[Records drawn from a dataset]
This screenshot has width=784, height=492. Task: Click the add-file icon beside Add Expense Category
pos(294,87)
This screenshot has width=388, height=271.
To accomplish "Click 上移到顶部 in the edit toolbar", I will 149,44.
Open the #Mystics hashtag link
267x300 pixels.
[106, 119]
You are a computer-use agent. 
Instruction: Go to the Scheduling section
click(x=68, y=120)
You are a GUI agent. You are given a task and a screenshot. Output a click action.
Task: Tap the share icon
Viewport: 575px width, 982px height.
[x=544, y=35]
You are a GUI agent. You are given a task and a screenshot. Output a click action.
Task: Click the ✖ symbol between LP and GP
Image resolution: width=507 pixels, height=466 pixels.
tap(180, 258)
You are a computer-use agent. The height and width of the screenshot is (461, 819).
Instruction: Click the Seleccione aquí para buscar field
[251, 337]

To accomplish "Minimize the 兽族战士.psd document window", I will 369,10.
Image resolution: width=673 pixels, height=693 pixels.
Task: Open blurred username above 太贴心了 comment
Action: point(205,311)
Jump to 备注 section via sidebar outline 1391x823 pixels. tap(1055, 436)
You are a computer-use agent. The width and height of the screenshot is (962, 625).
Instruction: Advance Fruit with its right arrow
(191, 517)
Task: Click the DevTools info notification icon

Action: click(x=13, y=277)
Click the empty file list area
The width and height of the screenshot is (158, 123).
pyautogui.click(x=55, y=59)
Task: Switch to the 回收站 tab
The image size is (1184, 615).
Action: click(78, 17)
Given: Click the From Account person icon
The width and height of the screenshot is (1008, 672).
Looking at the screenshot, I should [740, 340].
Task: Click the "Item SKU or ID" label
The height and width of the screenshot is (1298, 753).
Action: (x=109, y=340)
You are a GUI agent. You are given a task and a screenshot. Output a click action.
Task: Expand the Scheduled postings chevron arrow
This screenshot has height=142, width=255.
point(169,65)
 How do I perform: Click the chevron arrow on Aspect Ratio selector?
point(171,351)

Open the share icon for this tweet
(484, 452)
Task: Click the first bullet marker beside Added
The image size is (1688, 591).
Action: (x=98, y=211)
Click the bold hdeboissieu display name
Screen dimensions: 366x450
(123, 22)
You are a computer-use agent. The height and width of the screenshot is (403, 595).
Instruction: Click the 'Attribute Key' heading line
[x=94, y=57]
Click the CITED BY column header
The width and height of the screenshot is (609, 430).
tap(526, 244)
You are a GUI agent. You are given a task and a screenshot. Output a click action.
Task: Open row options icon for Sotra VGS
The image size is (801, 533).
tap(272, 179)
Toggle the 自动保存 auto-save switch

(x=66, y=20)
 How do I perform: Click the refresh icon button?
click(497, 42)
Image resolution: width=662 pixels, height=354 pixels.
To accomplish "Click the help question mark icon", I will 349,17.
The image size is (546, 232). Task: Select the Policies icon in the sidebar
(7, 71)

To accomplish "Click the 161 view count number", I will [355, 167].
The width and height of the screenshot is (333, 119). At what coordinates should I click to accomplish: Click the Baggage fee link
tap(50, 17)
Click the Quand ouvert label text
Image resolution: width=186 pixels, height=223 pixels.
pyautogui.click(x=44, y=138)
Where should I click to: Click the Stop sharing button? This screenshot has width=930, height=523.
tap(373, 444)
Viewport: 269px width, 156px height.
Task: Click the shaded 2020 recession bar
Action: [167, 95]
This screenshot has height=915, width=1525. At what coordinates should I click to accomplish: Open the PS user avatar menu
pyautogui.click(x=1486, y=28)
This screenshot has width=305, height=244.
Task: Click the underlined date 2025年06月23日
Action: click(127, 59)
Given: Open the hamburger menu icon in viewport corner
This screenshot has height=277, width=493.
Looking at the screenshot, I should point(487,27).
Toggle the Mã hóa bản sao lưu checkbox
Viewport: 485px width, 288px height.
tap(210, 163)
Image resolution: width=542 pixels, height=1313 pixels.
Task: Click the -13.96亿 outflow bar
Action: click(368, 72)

How to complete this task
The line containing "Image resolution: width=186" begins the span, and the last line of the records above ends it. Return that span exactly, and nothing outside it.

Output below
Image resolution: width=186 pixels, height=223 pixels.
pyautogui.click(x=44, y=138)
Where should I click to: Click the Stop sharing button? This screenshot has width=930, height=523.
tap(373, 444)
Viewport: 269px width, 156px height.
Task: Click the shaded 2020 recession bar
Action: [167, 95]
This screenshot has height=915, width=1525. At what coordinates should I click to accomplish: Open the PS user avatar menu
pyautogui.click(x=1486, y=28)
This screenshot has width=305, height=244.
Task: Click the underlined date 2025年06月23日
Action: click(127, 59)
Given: Open the hamburger menu icon in viewport corner
This screenshot has height=277, width=493.
Looking at the screenshot, I should point(487,27).
Toggle the Mã hóa bản sao lưu checkbox
Viewport: 485px width, 288px height.
tap(210, 163)
Image resolution: width=542 pixels, height=1313 pixels.
Task: Click the -13.96亿 outflow bar
Action: click(368, 72)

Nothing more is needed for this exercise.